_OBJECTIVE_: In the article about country singer Wiley Gaby below, where will the Queer Country showcase take place?

_PASSAGE GIVEN_:
>>>>>
Even a hurricane can’t stop Wiley Gaby Credit: Photo by Nicki Ishmael
Wiley Gaby, a queer country singer with deep Florida roots, was supposed to play Orlando last year but a hurricane had other plans in mind.

Now, months later, Gaby is making good on this postponement as part of a Queer Country showcase with Cooper, Short Stack and our own X Dirty Finger at Stardust Video on Sunday, Feb. 16, at 7 p.m.

Below is an interview from last year (that never made its way to the internet because of the show cancellation) between Gaby and our own Lucy Dillon. We asked Gaby to catch us up with where his head is at and how he’s feeling by way of introduction, and he quickly obliged.

“Being on the road with other queer artists and touring Florida feels very hopeful, energizing and palate-cleansing after weeks of being inundated with the current administration’s chaos and cruelty. The show lineup has something for everyone: singer-songwriter sad songs, Gram Parsons-flavored country with Short Stack and Cooper’s electrifying and energy-filled country punk. And more importantly, queer representation,” said Gaby. “2025 feels very scary. But I just hope we can bring some light and be able to hold folks who are hurting with the music and art we make.”
<<<<<
_PROVIDED RECORDS_:
>>>>>
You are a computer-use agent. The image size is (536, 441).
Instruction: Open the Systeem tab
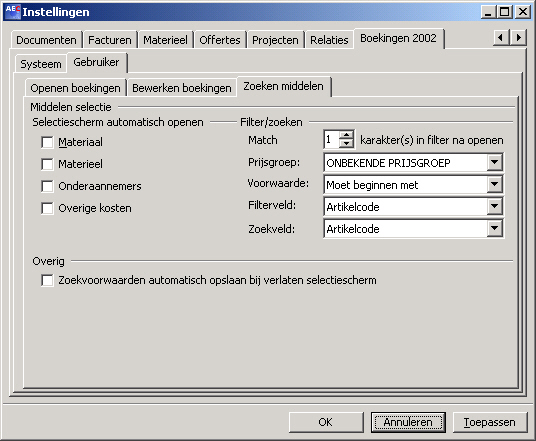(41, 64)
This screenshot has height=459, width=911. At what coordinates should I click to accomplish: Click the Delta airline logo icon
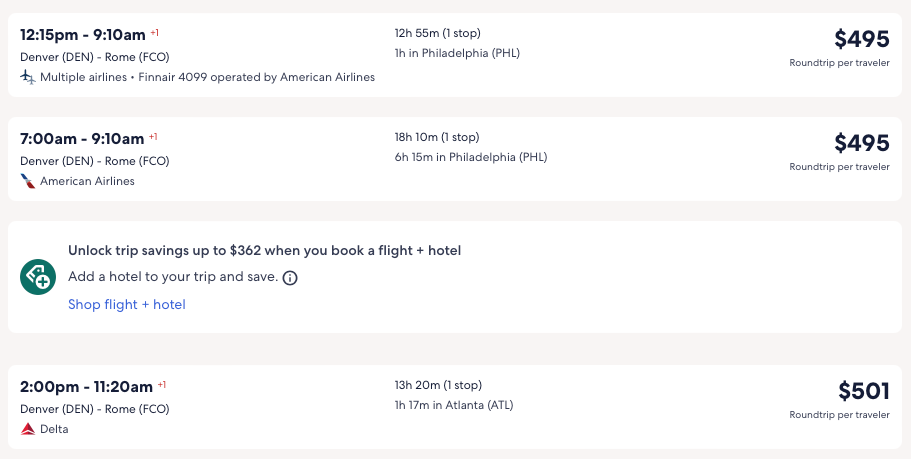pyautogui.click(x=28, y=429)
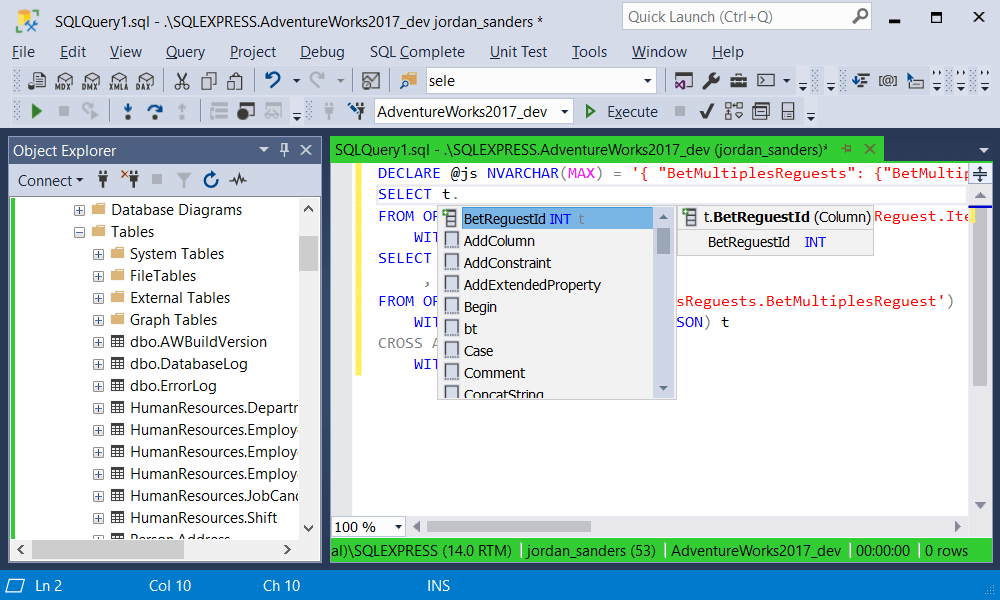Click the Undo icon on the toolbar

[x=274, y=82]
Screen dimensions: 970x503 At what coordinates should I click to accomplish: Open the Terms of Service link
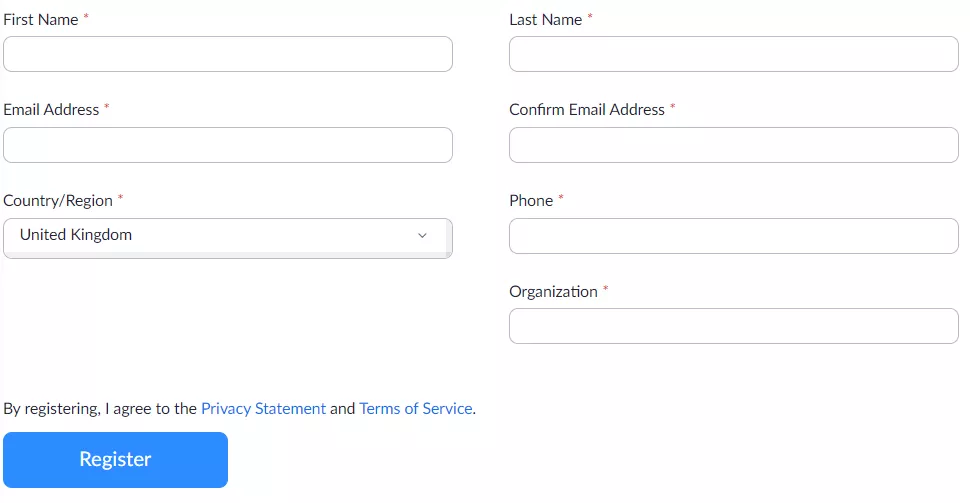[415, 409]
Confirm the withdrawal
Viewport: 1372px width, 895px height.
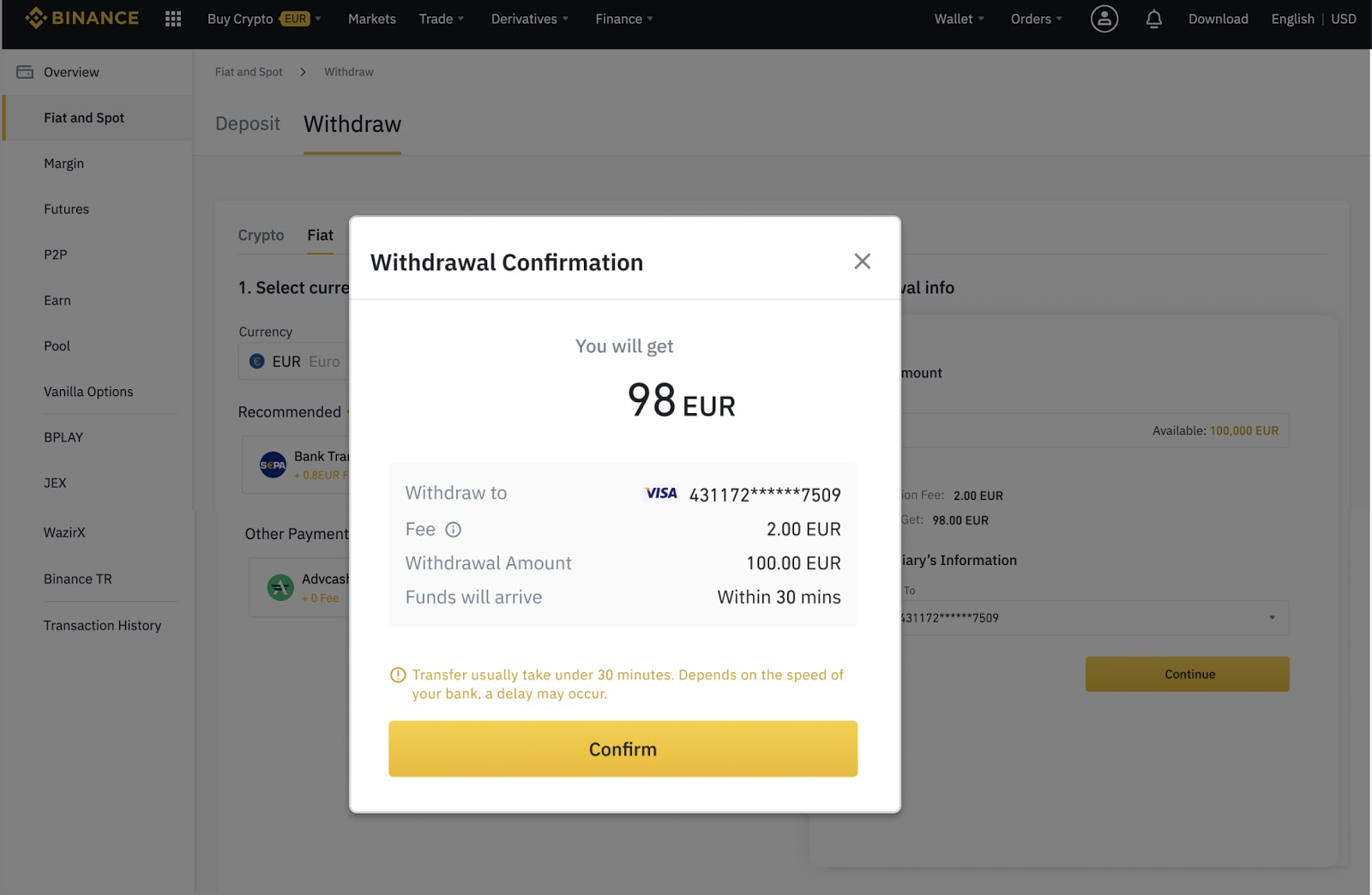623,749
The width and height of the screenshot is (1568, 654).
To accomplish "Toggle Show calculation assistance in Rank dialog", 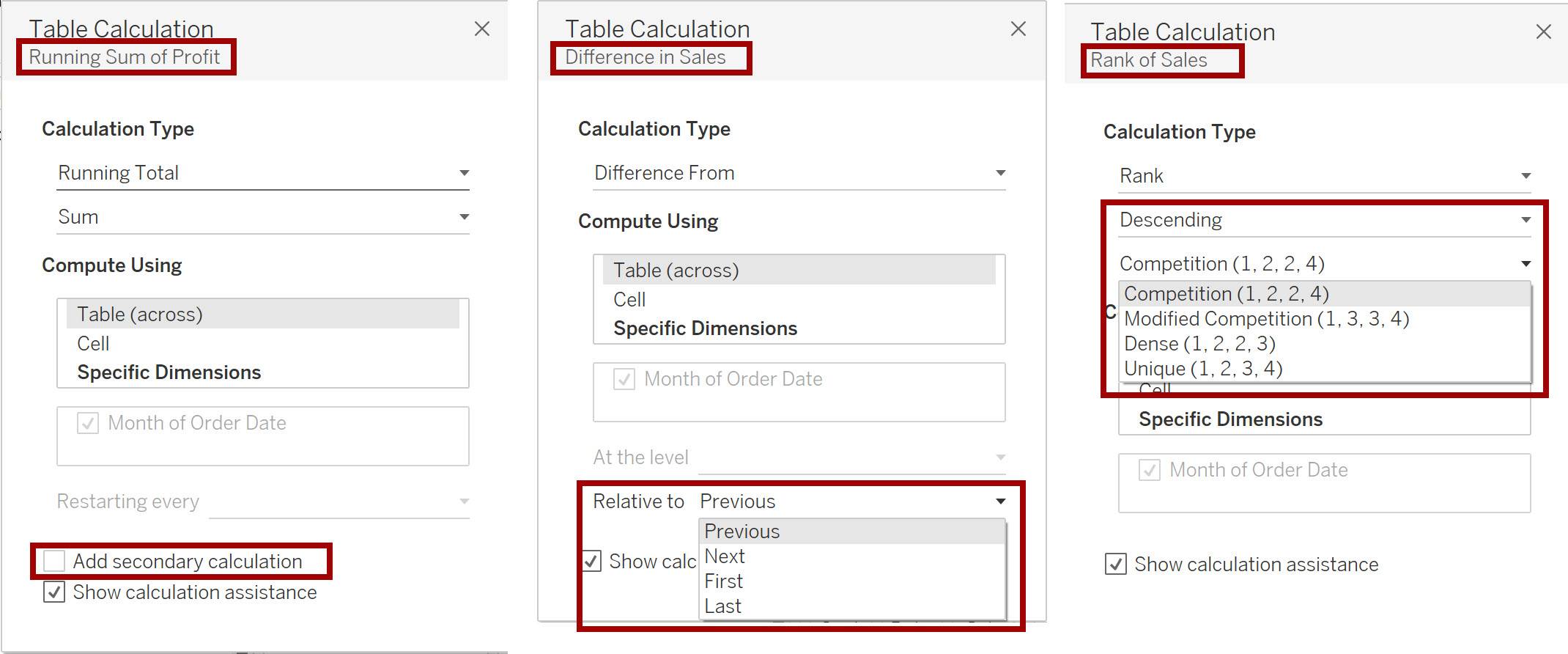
<<<<<
_EXPECTED ANSWER_: At Stardust Video.